Van Roechoudt believes one of the keys to survival in the industry is knowledge. She recently attended the Young Farmers Summit of the Americas in Calgary, Alberta.

"You have to know your industry well and know where you can make more money, whether it’s a niche market or more volume or selling to a particular buyer more directly," she says. "Agriculture is always changing, so you have to be looking for the next thing around the corner."

Van Roechoudt says her family is working on a succession plan, and right now she’s involved more in the office management aspect of the business.

She says she’s neither optimistic nor pessimistic about the future of the industry.

"I see my future more as a land manager. You can always make money growing something, right? We have a lot experience growing apples, but if we can’t make money growing apples, then surely we can grow something else."

Diversify

Gambell also thinks flexibility is essential in the business.

"We’re looking to get into more vegetables to diversify our income because we can’t rely on what the packing house is paying us," he says, noting that many growers, especially in the southern Okanagan, are switching to grapes and getting out of the apple business. "That means less produce for the packing house and less selling power."

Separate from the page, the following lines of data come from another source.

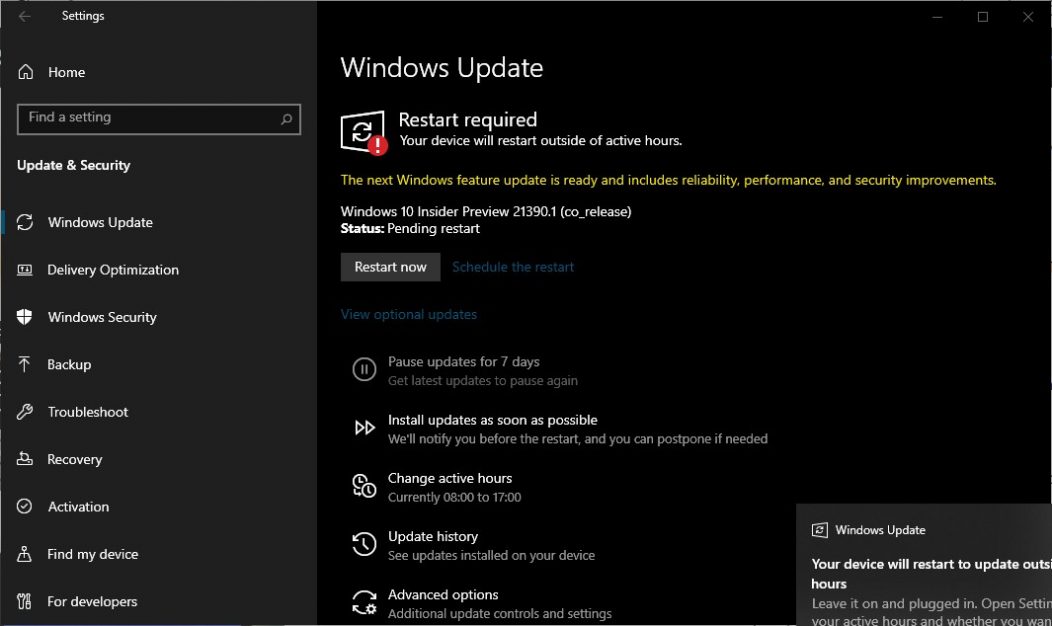Open the Schedule the restart link
The image size is (1052, 626).
[513, 267]
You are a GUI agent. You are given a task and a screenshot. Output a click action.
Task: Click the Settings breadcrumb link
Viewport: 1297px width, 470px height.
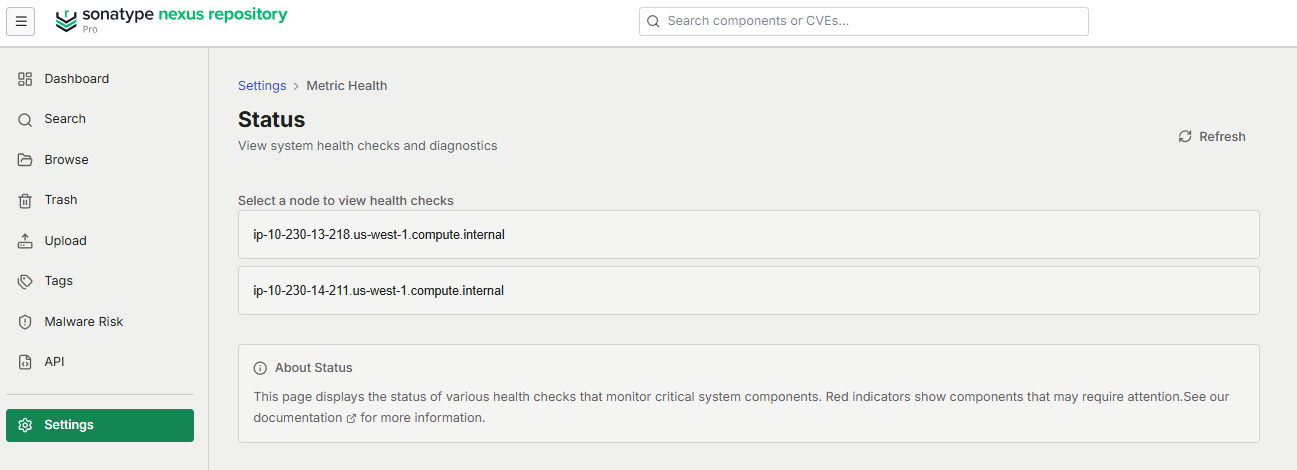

Bailey, who won a Canada’s Outstanding Young Farmers program regional award in 2000 with his wife, Diane Courchesne, says farming isn’t an occupation for someone looking to make quick cash.

"I’m 15 years into this project, and there’s not a lot of cash floating around," he says, adding that it’s equity gains that are increasing his net worth.

"You certainly have to focus on the economics of it as much as possible and try not to rely on things you’ve heard from your dad or grandpa. Go out to the field days and listen to the scientists; listen to the consumer as well if you have the ability to do that.

"You have to be willing to change pretty quickly. You need some luck. If you come in with just the ability to put long hours in outside, it’s not enough to make a go these days. There’s lots of math involved and lots of planning."